Continue the workshop notes on parallel processing in R after their last sentence, keeping the same format and tone.

PASSAGE GIVEN:
+-------+

Authors
Affiliation

Nicole Bonge

University of Arkansas

Prof. Jihong Zhang

Workshop Date

Thursday, March 20, 2025

1 Agenda

  1. Intro to parallelization
  2. Pinnacle Portal
  3. Simulation 1 Demonstration
  4. HPC in Terminal
  5. Simulation 2 Activity

2 Getting Started

  1. Make sure the Workshop Materials (Sim1-AHPC.R file, Sim2-AHPC.R file, and Sim2-Datasets folder) are easily accessible on your personal computer.

  2. If you use Projects in R (I recommend), use the R-in-AHPC folder containing (1) the R-in-AHPC.Rproj Project, (2) the “Code” folder, with the Sim1-AHPC.R and Sim2-AHPC.R files, and (3) the “Sim2-Datasets” folder.

  3. If you have not yet made an AHPCC account, request one at hpc.uark.edu/hpc-support/user-account-requests/internal.php

3 Intro to Parallelization1

3.1 Serial vs. Parallel Processing

  • Suppose we have a series of functions to run, \(f_1\), \(f_2\), and \(f_3\).

  • Serial processing: Run \(f_1\) until it completes, and until \(f_1\) is finished, nothing else can run. Once \(f_1\) completes, \(f_2\) begins, and the process repeats.

  • Parallel processing: All \(f_i\) functions start simultaneously and run to completion.

3.2 The Serial-Parallel Scale

  • A problem can range from “inherently serial” to “perfectly parallel” (or “embarrassingly parallel”).

  • Inherently serial: A problem that cannot be parallelized at all.

    • Example: \(f_2\) depends on the output of \(f_1\) before it can begin. In this case, parallel processing wouldn’t help and might take longer than on a single core.
  • Perfectly parallel: There is absolutely no dependency between iterations, and all functions can start simultaneously.

    • Monte Carlo and statistical simulations usually fall into this category.

3.3 Vocabulary

  • HPC: High performance computing. Implies a program that is too large, or takes too long, to reasonably run on a desktop computer.

  • Core: A general term for either a single processor on your own computer or a single machine in a cluster.

  • Cluster: A collection of objects capable of hosting cores, either a network or the collection of cores on your personal computer.

  • Process: A single version of R (or any program). Each core runs a single process, and a process typically runs a single function.

3.4 Parallelization Analogy

  • In AHPC, we can run up to 32 cores per session.

  • Imagine having 15,000 jobs. Distributing these jobs among 32 friends will take much less time than doing 15,000 jobs alone.

  • Once one friend (core) finishes the job they’re working on, that friend begins the next job in the list.

  • There are diminishing returns for adding cores. Giving each friend (core) instructions takes time, and the friend telling you the results takes time, too.

+-------+

INFORMATION SUPPLIED:

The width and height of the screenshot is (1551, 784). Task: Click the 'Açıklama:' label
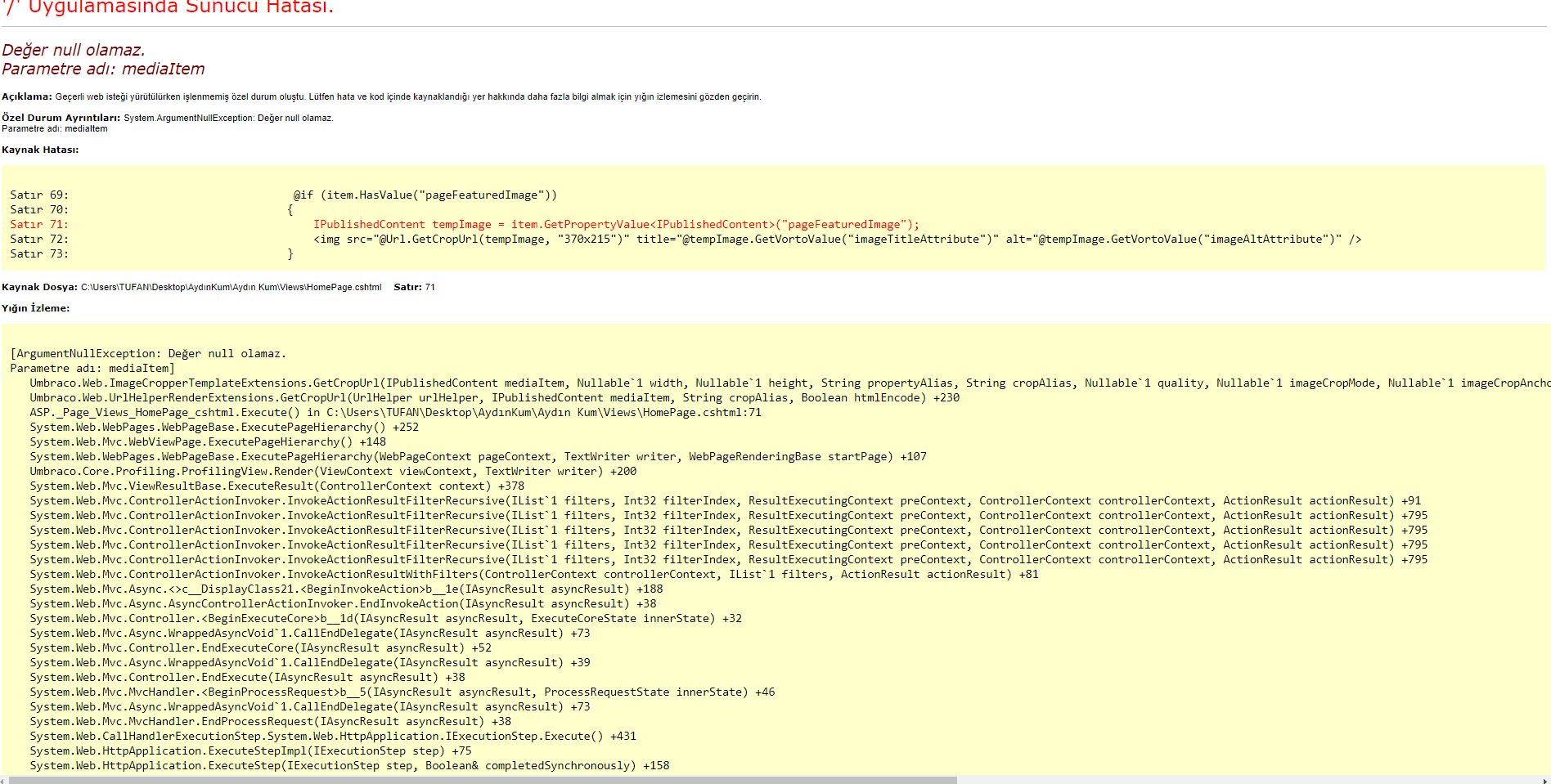pyautogui.click(x=27, y=96)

+-------+

TASK ANSWER:
3.5 The parallel & doParallel Packages

  • Step 1: Load the parallel package in R: library(parallel)

    library(parallel)
  • Step 2: Check the number of cores you have access to with detectCores().

    detectCores()
    [1] 8
    Tip

    Leave one core free when you’re running a simulation.

    n_cores <- detectCores() - 1
    n_cores
    [1] 7
  • Step 3: Use foreach loops

    The doParallel package allows foreach “loops”, similar to for loops.

    library(doParallel)

    Before using a foreach loop, you must make a cluster via the makeCluster function, then use the registerDoParallel() function:

    cl <- makeCluster(n_cores)
    registerDoParallel(cl)
    Example: foreach loop
    foreach(i = 1:20) %dopar% {
      print(paste0("sqrt(", i, ") = ", round(sqrt(i), digits = 4)))
    }
    [[1]]
    [1] "sqrt(1) = 1"
    
    [[2]]
    [1] "sqrt(2) = 1.4142"
    
    [[3]]
    [1] "sqrt(3) = 1.7321"
    
    [[4]]
    [1] "sqrt(4) = 2"
    
    [[5]]
    [1] "sqrt(5) = 2.2361"
    
    [[6]]
    [1] "sqrt(6) = 2.4495"
    
    [[7]]
    [1] "sqrt(7) = 2.6458"
    
    [[8]]
    [1] "sqrt(8) = 2.8284"
    
    [[9]]
    [1] "sqrt(9) = 3"
    
    [[10]]
    [1] "sqrt(10) = 3.1623"
    
    [[11]]
    [1] "sqrt(11) = 3.3166"
    
    [[12]]
    [1] "sqrt(12) = 3.4641"
    
    [[13]]
    [1] "sqrt(13) = 3.6056"
    
    [[14]]
    [1] "sqrt(14) = 3.7417"
    
    [[15]]
    [1] "sqrt(15) = 3.873"
    
    [[16]]
    [1] "sqrt(16) = 4"
    
    [[17]]
    [1] "sqrt(17) = 4.1231"
    
    [[18]]
    [1] "sqrt(18) = 4.2426"
    
    [[19]]
    [1] "sqrt(19) = 4.3589"
    
    [[20]]
    [1] "sqrt(20) = 4.4721"
    Tip

    Always stop the cluster at the end of your parallelization using the stopCluster function.

    stopCluster(cl)

3.6 Demonstration: foreach Efficiency2

How quickly can we square the first 1,000 or 10,000 or 100,000 integers? It might take a while sequentially (using serial processing), but we can speed up the process by using multiple cores. Let’s see how using more cores shortens computation time.

3.6.1 Demonstration Overview

The test() function does the following:

  • Creates and registers a new cluster with n_cores CPU cores (specified by user), and stops the cluster after computation.

  • Uses foreach to square the first n_iter integers (specified by user).

  • Keeps track of the time needed in total, the time needed for the squaring computations, and the time spent communicating with the cores.

Note: test() does not store the squared integers. We’re only concerned about timing for this demonstration.

test <- function(n_cores, n_iter){
  # Record start time
  time_start <- Sys.time()

  # Create and register cluster
  cl <- makeCluster(n_cores)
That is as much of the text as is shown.